Dataset records.
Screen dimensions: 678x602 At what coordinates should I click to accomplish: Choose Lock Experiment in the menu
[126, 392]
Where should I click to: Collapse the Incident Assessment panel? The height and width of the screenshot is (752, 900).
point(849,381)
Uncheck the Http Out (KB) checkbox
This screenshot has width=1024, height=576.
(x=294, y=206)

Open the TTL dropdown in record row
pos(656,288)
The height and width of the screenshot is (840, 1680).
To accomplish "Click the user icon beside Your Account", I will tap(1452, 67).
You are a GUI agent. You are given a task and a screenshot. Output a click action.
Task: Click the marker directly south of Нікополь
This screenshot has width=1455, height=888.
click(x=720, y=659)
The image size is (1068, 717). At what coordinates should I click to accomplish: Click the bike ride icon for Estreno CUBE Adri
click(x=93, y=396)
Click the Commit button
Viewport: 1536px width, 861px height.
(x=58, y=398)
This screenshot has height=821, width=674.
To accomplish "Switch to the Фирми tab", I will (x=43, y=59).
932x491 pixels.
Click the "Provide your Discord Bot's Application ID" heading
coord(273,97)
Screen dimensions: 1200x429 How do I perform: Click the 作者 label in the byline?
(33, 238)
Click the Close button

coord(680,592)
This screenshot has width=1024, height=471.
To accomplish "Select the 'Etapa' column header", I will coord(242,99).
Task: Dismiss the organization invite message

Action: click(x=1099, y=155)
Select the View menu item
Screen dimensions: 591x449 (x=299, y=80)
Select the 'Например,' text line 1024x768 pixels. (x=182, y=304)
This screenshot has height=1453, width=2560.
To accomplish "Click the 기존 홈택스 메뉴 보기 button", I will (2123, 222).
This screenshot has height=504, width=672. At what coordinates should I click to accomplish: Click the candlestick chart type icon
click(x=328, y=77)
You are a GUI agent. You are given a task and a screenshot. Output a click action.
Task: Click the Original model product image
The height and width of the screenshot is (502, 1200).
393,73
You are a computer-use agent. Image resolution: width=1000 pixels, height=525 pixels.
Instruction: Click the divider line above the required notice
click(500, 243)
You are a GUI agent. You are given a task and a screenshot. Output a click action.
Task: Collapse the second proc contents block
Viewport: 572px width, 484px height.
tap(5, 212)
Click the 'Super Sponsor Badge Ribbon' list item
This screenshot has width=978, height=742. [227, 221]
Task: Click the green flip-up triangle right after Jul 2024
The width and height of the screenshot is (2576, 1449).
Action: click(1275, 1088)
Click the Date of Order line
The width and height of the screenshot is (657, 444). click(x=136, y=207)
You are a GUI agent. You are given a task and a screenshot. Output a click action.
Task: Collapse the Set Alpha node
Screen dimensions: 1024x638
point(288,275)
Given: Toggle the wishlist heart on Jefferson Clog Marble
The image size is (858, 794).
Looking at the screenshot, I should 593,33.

Your goal. Rewrite everything from the line containing "Where should I" down to the line containing "will tap(1452, 67)." as a Markdown table with the columns Row and Line. Number each line in order and leave out blank lines.

Written answer.
| Row | Line |
|---|---|
| 1 | Where should I click to: Collapse the Incident Assessment panel? The height and width of the screenshot is (752, 900). |
| 2 | point(849,381) |
| 3 | Uncheck the Http Out (KB) checkbox |
| 4 | This screenshot has width=1024, height=576. |
| 5 | (x=294, y=206) |
| 6 | Open the TTL dropdown in record row |
| 7 | pos(656,288) |
| 8 | The height and width of the screenshot is (840, 1680). |
| 9 | To accomplish "Click the user icon beside Your Account", I will tap(1452, 67). |